Le seul expert psychologue à avoir examiné Mohamed Merah parle ( France 3 Corse)

"Son père a quitté sa mère alors qu'il avait 5 ans, poursuit le psychologue. Elle (...) n'a pas pu assurer la sécurité affective de ce garçon, qui a été placé en foyer, en famille d'accueil et en institution." S'ensuivent "des conduites antisociales, des actes de délinquance mineure à l'adolescence", qui le mènent vite en prison. Derrière les barreaux, il tente de se pendre et passera 15 jours en hôpital psychiatrique. L'expert explique qu'à l'époque, le jeune Mohamed "amorçait [une] période dépressive" accompagné d'une "conversion religieuse".

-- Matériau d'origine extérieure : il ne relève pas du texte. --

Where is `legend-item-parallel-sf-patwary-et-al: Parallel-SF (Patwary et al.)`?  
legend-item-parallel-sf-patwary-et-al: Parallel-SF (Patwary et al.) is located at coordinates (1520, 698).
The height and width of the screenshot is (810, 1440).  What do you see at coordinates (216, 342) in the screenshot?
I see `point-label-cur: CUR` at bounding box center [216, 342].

          • Le déclencheur : un jeune en manque de repères

> Un effondrement narcissique  

"Quand son père est parti définitivement en Algérie, en 2007-2008, il s'est trouvé confronté à un problème d'identité, explique Alain Penin. C'est le déclenchement d'une orientation différente, un autre effondrement narcissique. C'est à ce moment-là, semble-t-il, qu'il est parti en Afghanistan et que le processus monstrueux s'est mis en place, c'est-à-dire qu'il a complètement réorienté sa manière de voir les choses, de voir le monde." 

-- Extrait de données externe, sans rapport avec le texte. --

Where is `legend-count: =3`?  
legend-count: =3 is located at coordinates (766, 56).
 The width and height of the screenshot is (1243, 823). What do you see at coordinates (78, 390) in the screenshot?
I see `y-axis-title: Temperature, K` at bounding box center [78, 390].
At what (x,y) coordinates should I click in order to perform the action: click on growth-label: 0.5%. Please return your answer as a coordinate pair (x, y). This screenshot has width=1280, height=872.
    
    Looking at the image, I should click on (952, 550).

Enfin, en se remariant avec un islamiste radical, la mère de Mohamed Merah lui présente une nouvelle figure paternelle. "Il y a un problème d'identification. Il s'est mis à faire le ramadan, à faire la prière, à lire le Coran, une façon symbolique de retrouver le personnage paternel", détaille le psychologue. La radicalisation offre alors au petit délinquant "un prêt-à-porter identitaire où il n'y a plus de question à se poser", éclaire le psychanalyste et psychiatre Samuel Lepastier, dans La Voix du Nord. 

> Puis une reconstruction dans l'extrémisme

Pour l'expert du jihadisme Jean-Pierre Filiu, interrogé sur Europe 1, la radicalisation du tueur s'inscrit dans un "itinéraire de déviance progressive" dont l'étape déterminante se déroule en Afghanistan. Il "se reconstruit dans un ailleurs qui est par définition inaccessible", analyse-t-il. Plongé dans cette culture qu'il ne connaît pas, "il devient un autre. [Mohamed Merah] devient Younès el Franci." Surtout, il revient avec "une mission". Il a tué sept personnes en l'exécutant, avant d'être retrouvé par les enquêteurs puis abattu par les hommes du Raid. 

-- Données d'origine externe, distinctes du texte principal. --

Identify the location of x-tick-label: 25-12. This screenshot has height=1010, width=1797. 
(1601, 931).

Mohamed Merah, un "profil atypique" par Europe1fr

Vendredi, une question persiste : la tragédie aurait-elle pu être évitée ? En mettant l'accent sur son profil psychologique particulier, la DCRI entend démontrer qu'elle n'a pas fauté, ni tardé à retrouver un homme qui "semble s'être radicalisé seul", selon Bernard Squarcini, indépendamment de tout réseau terroriste. 

Si des liens réels avec Al-Qaïda sont établis, les conséquences politiques pourraient être graves pour ce service né en 2008 de la fusion des Renseignements généraux (RG) et de la Direction de la surveillance du territoire (DST).